Nietzsche scrisse “… noi filosofi e spiriti liberi, alla notizia che il vecchio Dio è morto, ci sentiamo come illuminati dai raggi di una nuova aurora; finalmente possiamo di nuovo sciogliere le vele delle nostre navi, muovere incontro a ogni pericolo 1”.

In realtà la civiltà europea è stata evidentemente plasmata dal giudaismo e dal cristianesimo. In queste due religioni l’elemento fondamentale è rappresentato da un Essere supremo che è legislatore e sommo giudice: Dio è fonte della legge morale, all’interno del Decalogo da lui tramandato a Mosè sul Monte Sinai, ma anche giudice del bene e del male che l’uomo compie. Nel corso della storia questa concezione di Dio è stata messa in crisi da interrogativi sia teologici che filosofici. Il dibattito acceso dal luteranesimo e dal calvinismo sulla questione della giustificazione era rivolta a contestare l’assimilazione di Dio come giudice alla logica della remunerazione/punizione delle azioni che l’uomo compie nel corso della sua vita, per valorizzare invece l’azione della fede e della grazia. Il dibattito di Bayle sulla possibilità di un “ateismo virtuoso”2 stava a significare la possibilità di una indipendenza della morale da ogni autorità politica e religiosa, le uniche che sino ad allora potevano emanare canoni di rettitudine morale ben precisi.
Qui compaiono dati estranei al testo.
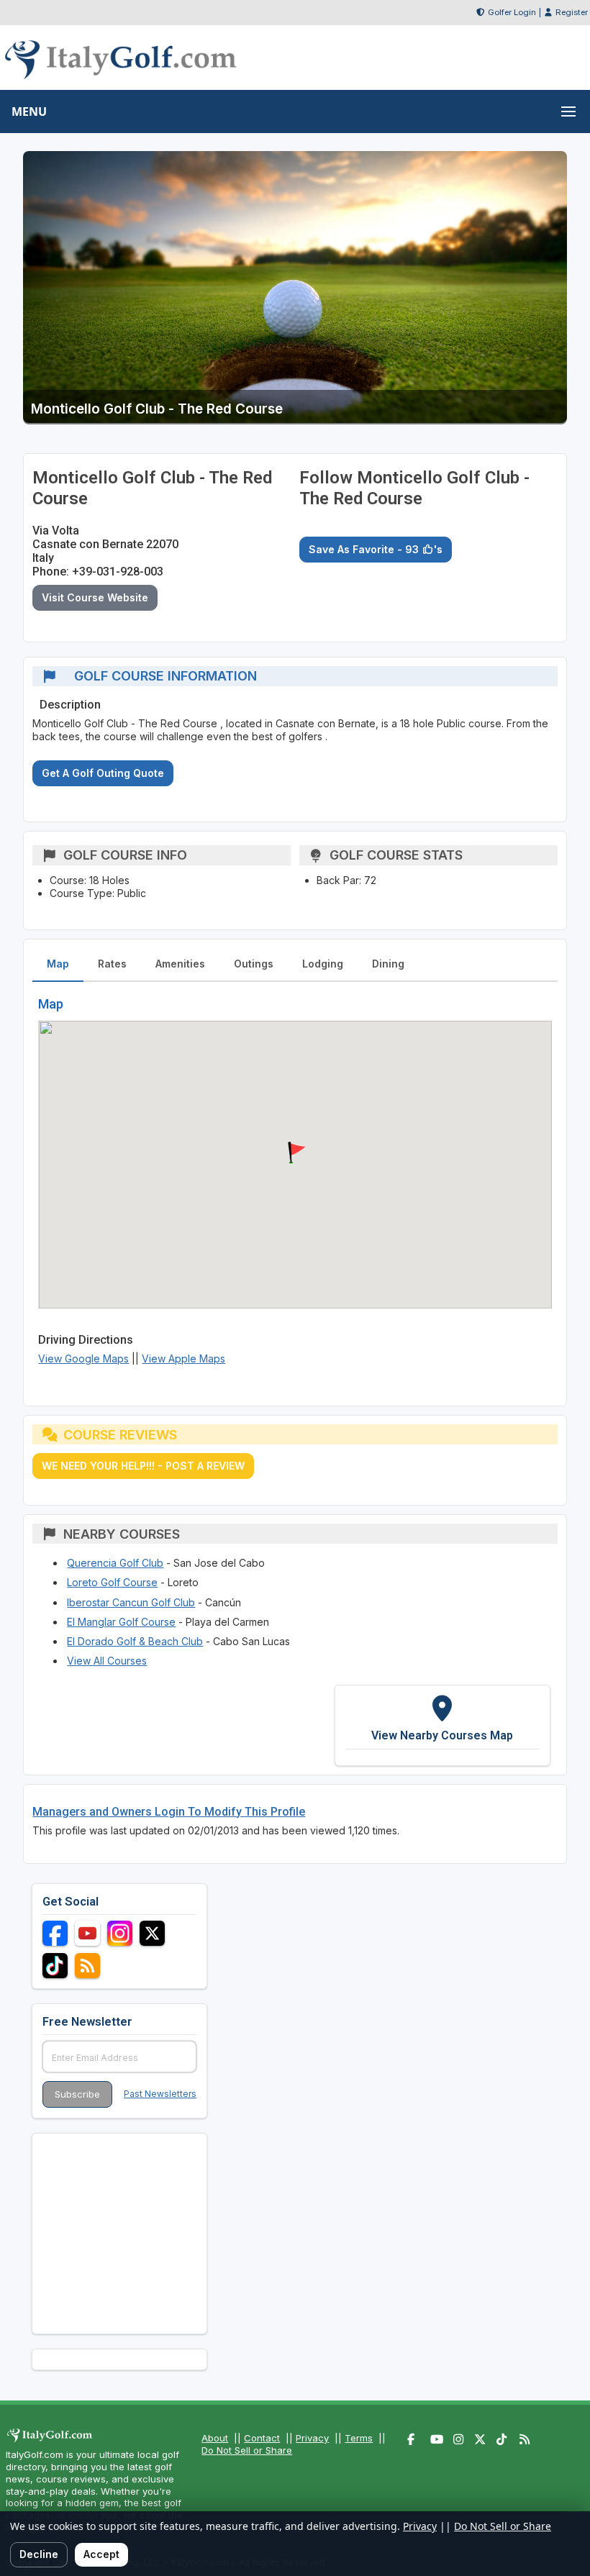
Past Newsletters (160, 2093)
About (214, 2438)
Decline (38, 2554)
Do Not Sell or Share (246, 2450)
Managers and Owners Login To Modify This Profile (168, 1812)
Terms (359, 2438)
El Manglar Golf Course (121, 1622)
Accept (101, 2554)
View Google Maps (83, 1358)
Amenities (180, 963)
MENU (29, 111)
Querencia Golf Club (115, 1563)
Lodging (322, 963)
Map (58, 963)
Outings (253, 963)
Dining (388, 963)
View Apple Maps (183, 1358)
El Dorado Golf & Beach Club (135, 1641)
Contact (262, 2438)
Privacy (312, 2438)
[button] (295, 1153)
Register (571, 12)
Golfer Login (512, 12)
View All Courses (107, 1661)
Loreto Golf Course (112, 1582)
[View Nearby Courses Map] (442, 1725)
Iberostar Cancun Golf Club (131, 1602)
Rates (112, 963)
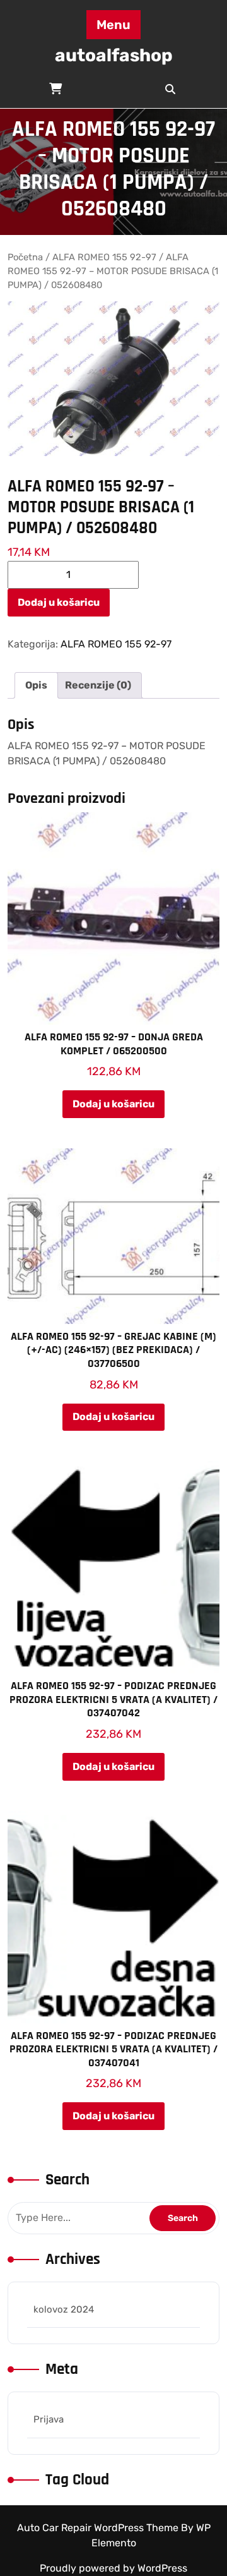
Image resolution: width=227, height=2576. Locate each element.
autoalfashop (114, 55)
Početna (25, 257)
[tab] (36, 685)
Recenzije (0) (98, 685)
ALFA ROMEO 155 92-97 (104, 257)
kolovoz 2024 (63, 2309)
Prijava (48, 2419)
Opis (36, 685)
La possibilità di rendere la coscienza fonte dei valori morali presuppone almeno un paio di elementi:

1. la capacità che essa avrebbe di uscire da se stessa superando il punto di vista soggettivo ed

elaborando una capacità di giudizio indipendente dall’interesse personale;

2. la capacità (della coscienza) di instaurare una comunicazione e una condivisione emotiva

delle esigenze del prossimo, per poterne avvertire i bisogni e realizzare così un’azione etica che venga incontro all’uomo.

Tali possibilità sono garantite nella visione cristiana dall’azione della fede. E’ quest’ultima che permette alla conoscenza di essere sostenuta superando i limiti della ragione dalla condizione limitata dell’essere umano, e d’altro canto ci accomuna ai nostri consimili (il prossimo) in uno spazio di socialità (la chiesa) sostanzialmente contrario ad una condizione di conflittualità primigenia.

Eppure il pensiero contemporaneo ha messo in dubbio le capacità dell’uomo di superare una visione soggettiva della vita per conseguire una verità oggettiva, come anche che ci sa un Essere supremo a cui fare riferimento. Tale concezione di pensiero ha portato, probabilmente, ad una notevole mutamento in campo politico-sociale: se Dio non esiste tutto è permesso?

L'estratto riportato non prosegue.